Seis mil veces


El mar, ese lamento sembrado en navíos, se mecía como presumiendo tener todo el tiempo a merced de su viento y sus olas. Y sin embargo era él quien se movía, no aquellas aguas de intestinos azules.

A cambio de leerle las suelas, cualquiera podría saber su nombre si llevara los zapatos que usó por cuatro años en la lejana escuela primaria, antes de que los pies comenzaran a crecerle sin parar durante diez años seguidos. Pero entonces no era nadie sino sólo un niño que sabía escribir con marcadores de tinta imborrable. Vaya cosa. Era como una idea algo absurda llevarse el nombre en los pies para nomás ir acentuándose el anonimato. Podría decirse que ahora ya era alguien, a cambio de lo cual parecía estar obligado a llevar en esos momentos zapatos de colores horrendos como tristes cohetes condenados a destellar bajo luz de día. Ahora no cabía el lujo de fraternizar con más tintas que las admitidas en los talones de cambio.

Vio los rostros fusionados de varios personajes en un mural sin contornos. Siempre le ha parecido ver que cada cara palpaba sus límites en las otras, como la sensación de meter los dedos entre dos cojines y depender por entero del toque para mirar ese resquicio. Quizá por hablar de zapatos debió pensar en lo ermitaño de sus dedos, que hasta enfundados en sandalias lucían como partes de un organismo con bordes más cuadrados que él.

Vio los estiramientos de las palmeras cautivas por la brisa y el olor de la sal y el color sonámbulo del viento. Trató de acelerar el paso, pero las tres cuadras insistían en no doblegar sus distancias. El impase lo obligó a  ralentizar los pasos antes de comenzar el trote y así, con el rumbo y la edad cabizbaja en ritmo de los pies, siguió caminando.

A uno se le tiene que desmayar el alma, había pensado unas seis mil veces desde la vez que escuchó a alguien -ya no recordaba quién- decirlo. Era precisamente lo que debía decirse ante el escenario del  prodigioso pomelo suspendido entre nubes rosa y la inmerecida fama de sus esplendores, pormenorizados y anotados en film y silicio desde siempre.

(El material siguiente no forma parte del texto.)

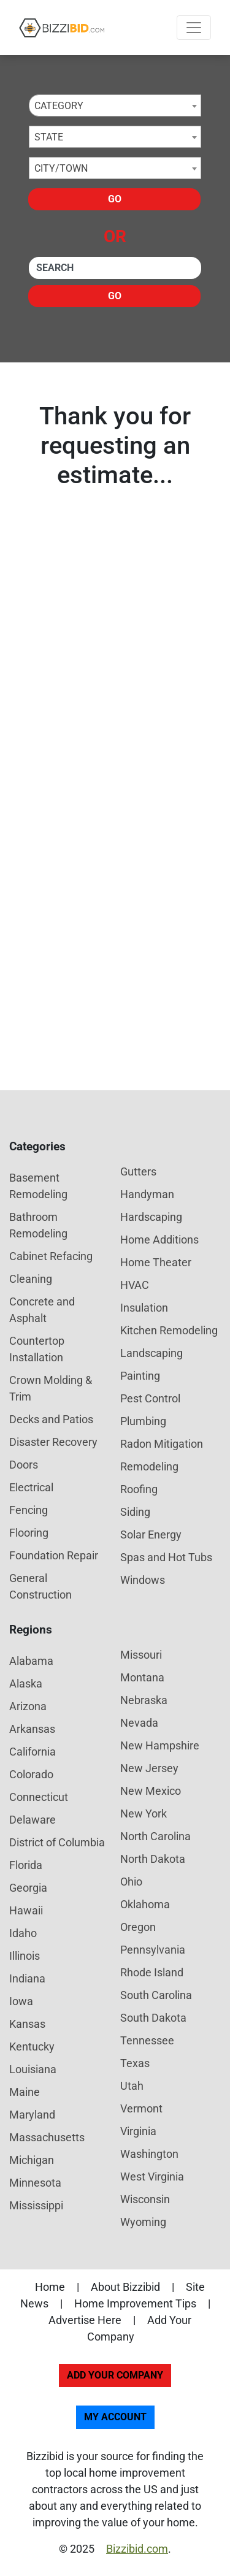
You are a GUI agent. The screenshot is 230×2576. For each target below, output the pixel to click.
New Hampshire (159, 1745)
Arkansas (32, 1728)
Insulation (144, 1307)
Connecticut (38, 1797)
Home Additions (159, 1239)
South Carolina (156, 1995)
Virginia (138, 2131)
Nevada (139, 1722)
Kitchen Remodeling (169, 1330)
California (32, 1751)
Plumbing (143, 1421)
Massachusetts (47, 2137)
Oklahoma (145, 1904)
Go (114, 199)
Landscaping (151, 1353)
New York (143, 1813)
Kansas (27, 2023)
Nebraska (143, 1700)
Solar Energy (151, 1534)
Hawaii (26, 1910)
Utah (132, 2085)
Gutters (138, 1171)
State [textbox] (48, 137)
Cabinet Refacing (51, 1256)
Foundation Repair (53, 1555)
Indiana (27, 1978)
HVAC (134, 1284)
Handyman (147, 1194)
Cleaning (30, 1278)
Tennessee (147, 2040)
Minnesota (35, 2182)
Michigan (31, 2160)
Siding (135, 1511)
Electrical (31, 1487)
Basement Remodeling (38, 1186)
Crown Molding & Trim (50, 1388)
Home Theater (155, 1262)
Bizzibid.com (137, 2548)
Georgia (28, 1887)
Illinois (24, 1955)
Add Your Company (115, 2375)
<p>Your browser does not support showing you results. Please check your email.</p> (115, 640)
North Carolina (155, 1836)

Una vez más intentó removerse la cadencia sosa de encima. Estiró la pierna más rápido pero ella se detuvo a esperar a su contraparte. Supuso que era la edad que le propinaba voluntad individual a las extremidades, como si en un arrebato el alma, o una parte se le hubiese ido a ellas. Esta vez ni el soplo asido a su oído como pulpo con instintos suicidas fue suficiente para evitarle la desgracia. Justo después de otearse famélico los pies se dio cuenta de haberlo hecho en busca de algún rastro de alma. "Se le fue el alma a los pies" como inevitable referencia le había conducido hasta allá. Supuso también que había visto tantas veces los logos en los tenis que era normal haberlos olvidado.

Con el inicio de la tercera y última cuadra llegó la confirmación. "¡Yo cómo voy a tener el alma en los pies!" El silencio terminó cualquier posibilidad de escape en aquel punto, y la salvación se fue quedando entre los ultramarinos y las artes de pesca allá por su costado izquierdo de entonces. "¡Qué va! Si ni alma tienes, o ¿qué? ¿Cuántas veces se te ha desmayado como dices?"

Los pies siguieron empecinados en hacer las cosas a su manera mientras Carlos seguía sin poder pasar de la sensación de amargo que le tensionaba desde las fauces hasta el pecho.

Dudando si sus manos aceptarían exhibirle sus propias palmas a la altura del abdomen, corrió el riesgo y se miró, no buscando almas esquivas esta vez, sino preguntándose por la clase de alimaña que habitaría esa cosa desconocida e interminable que parecía ser su piel. La exploración la detuvo un prodigio que llegó con esa pista de atletismo roja que baña el champán taciturno de esas horas que atosigan y fulminan las almas.

Carlos no supo qué debía decirse en esos momentos, nunca lo había sabido.